The Chancellor interrogated Chay and me. We told him everything that Rocco had done since the very first week of school. It didn’t matter. All they cared about was Wade’s death.

The guilt is choking, crushing, suffocating me.

I can’t even apologize to Ozzy because he took his mother’s body back to Tasmania, and he won’t be returning to Kingmakers.

I write him letters, letters to his father, too.

He hasn’t responded. I don’t expect him to.

He already said what he wanted to say, in a note left on Miles’ bed, addressed to both of us:

It’s not your fault. Be safe and be well.

Neither Miles nor I believe it.

It is our fault.

We wanted what we were forbidden to have.

The mood at Kingmakers is somber and dark in the weeks following Mrs. Duncan’s death. None of the students had witnessed an execution before. We all knew the rules, but the reality was distant. Now it’s right in front of our faces. Fun and games are at an end.

People whisper as I pass. They stare at me.

I feel like I’m cursed.

Anyone who tries to help me is cursed, too.

I’m scared to be around anyone, even Anna and Chay and Cat. Especially Cat.

Now that Rocco has wounded Miles so successfully, shaming him and cutting away his best friend, I can’t help but fear that he’ll attack Cat next. He wants to isolate me from everyone I love. He won’t allow me any help or support.

He’s started following me again. He watches me everywhere I go. Always staring. Always smiling.

Chay is devastated by what happened to Ozzy, and even more unhappy that he’s gone. She begged him to stay at school, or at least come back in the fall, but he refused.

Since he left she’s fallen into a deep depression, stumbling to class barefaced and red-eyed, her hair in a tangled bun, a state in which I had never seen her even once before.

She’s developed a hatred for Rocco that almost surpasses my own. She always disliked him from their days in secondary school. Now she harbors a burning rage that frightens me, because I worry that she might act impulsively, given the chance.

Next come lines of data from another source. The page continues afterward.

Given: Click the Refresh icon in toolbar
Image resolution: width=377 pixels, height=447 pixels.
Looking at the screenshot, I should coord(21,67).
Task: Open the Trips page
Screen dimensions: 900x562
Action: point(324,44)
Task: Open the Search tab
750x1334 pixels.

Rocco is a plague unleashed by me.

There’s only one way to stop it.

Two weeks after Ozzy leaves, I visit Miles in his half-empty dorm room. As soon as he sees my face, he knows why I’ve come.

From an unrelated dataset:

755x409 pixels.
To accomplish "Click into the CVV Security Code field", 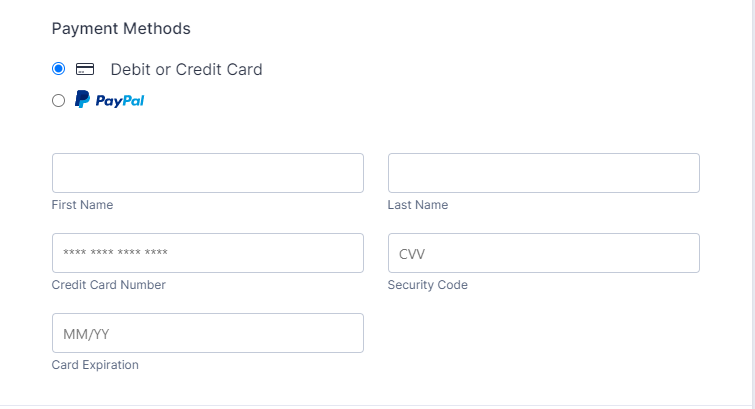I will click(x=543, y=253).
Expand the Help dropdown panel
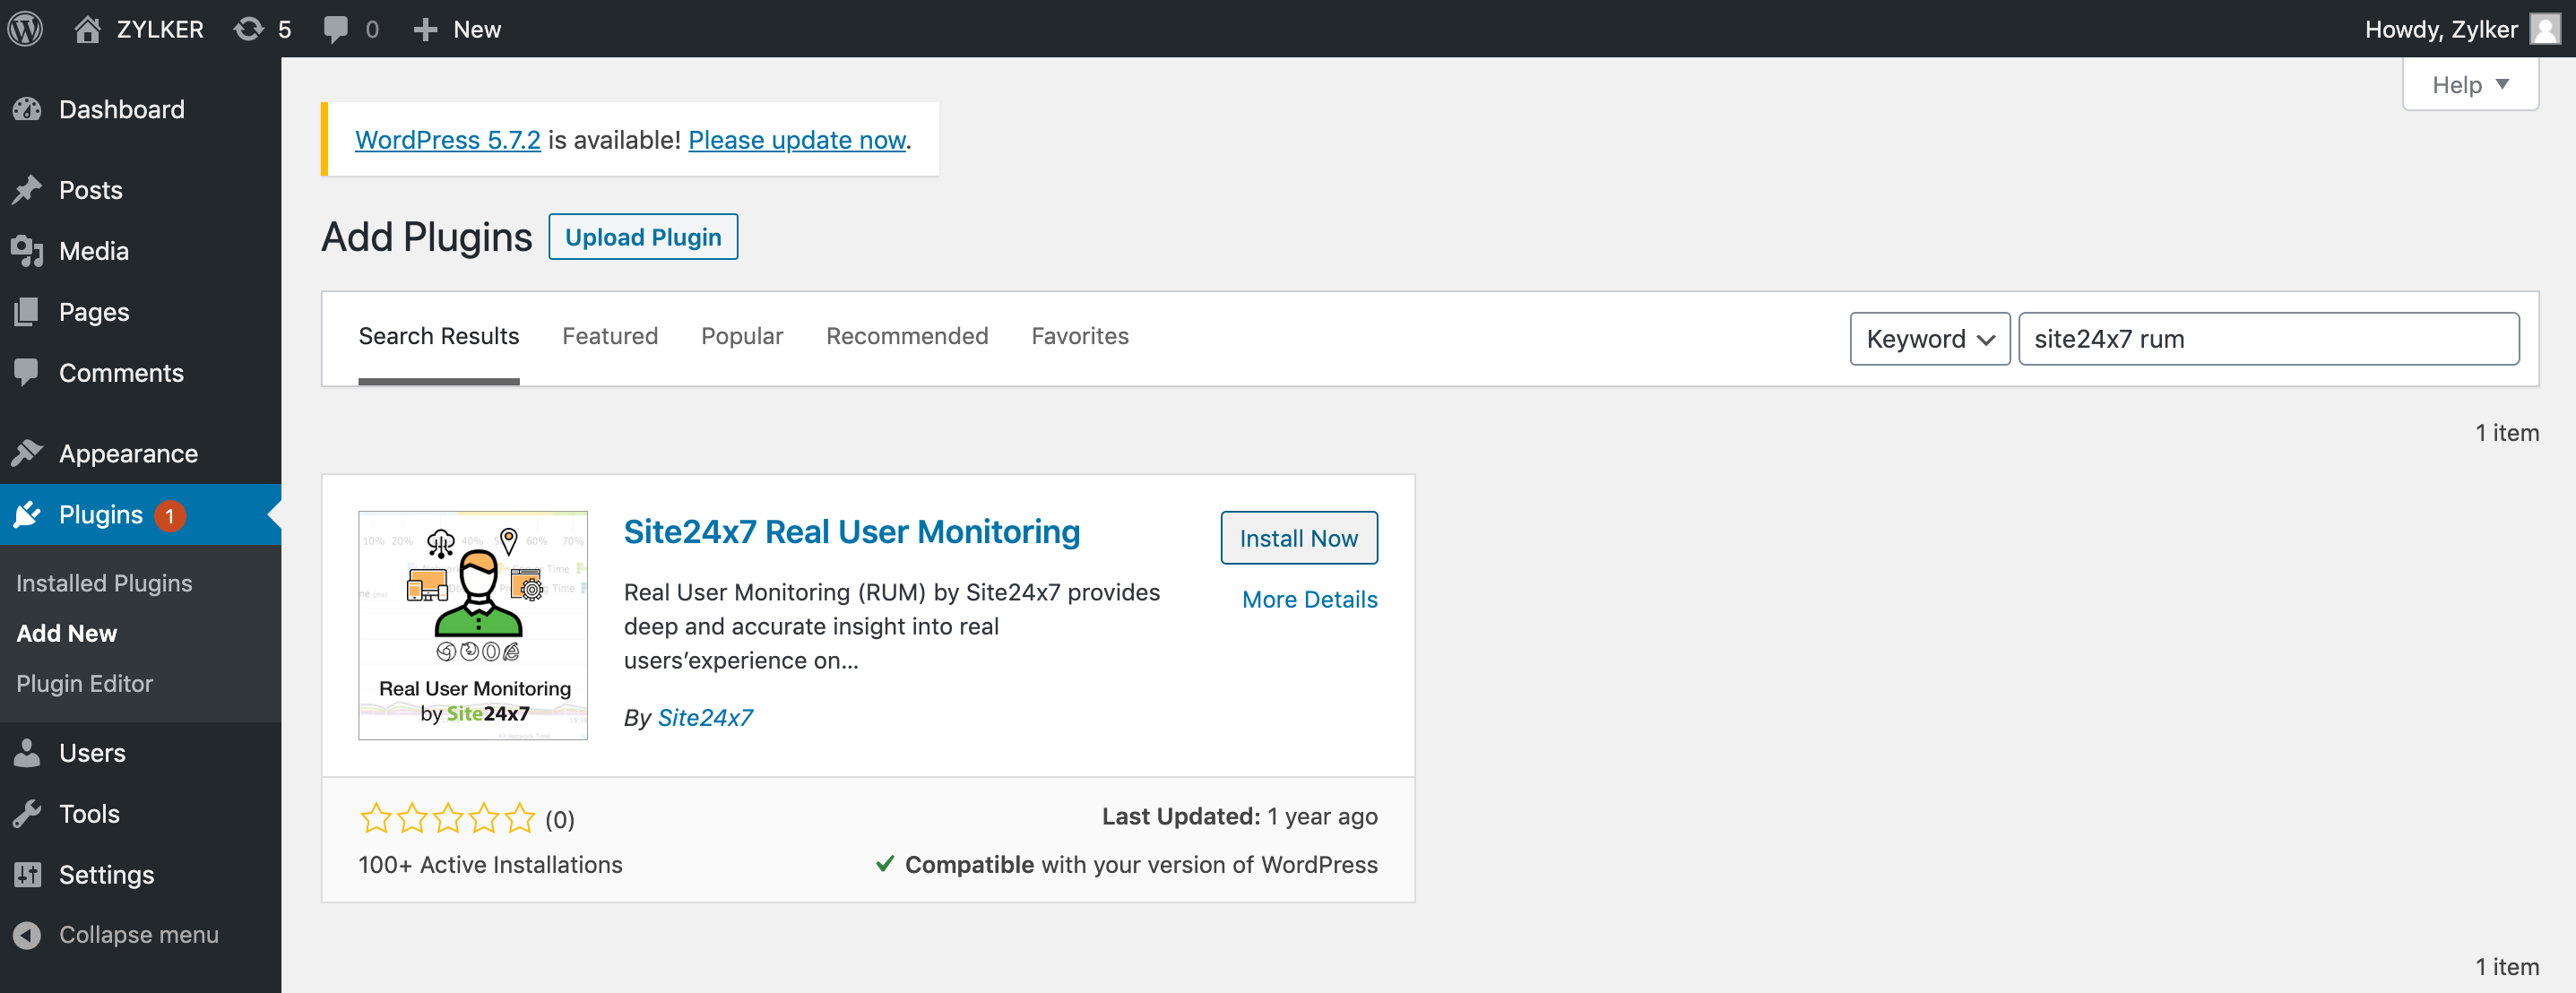This screenshot has width=2576, height=993. pyautogui.click(x=2469, y=85)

“Don’t,” he begs me. “Don’t say it.”

“I have to.”

I swore I wouldn’t cry, but something hot and wet is already running down both sides of my face.

“I can’t see you anymore,” I tell him.

Miles looks at me. He’s still thin from his week in the tower. I doubt he’s been eating since. Shadows mark his under-eyes and the hollows of his cheeks. His gray eyes look large and dark. Veins stand out on his arms and the backs of his hands.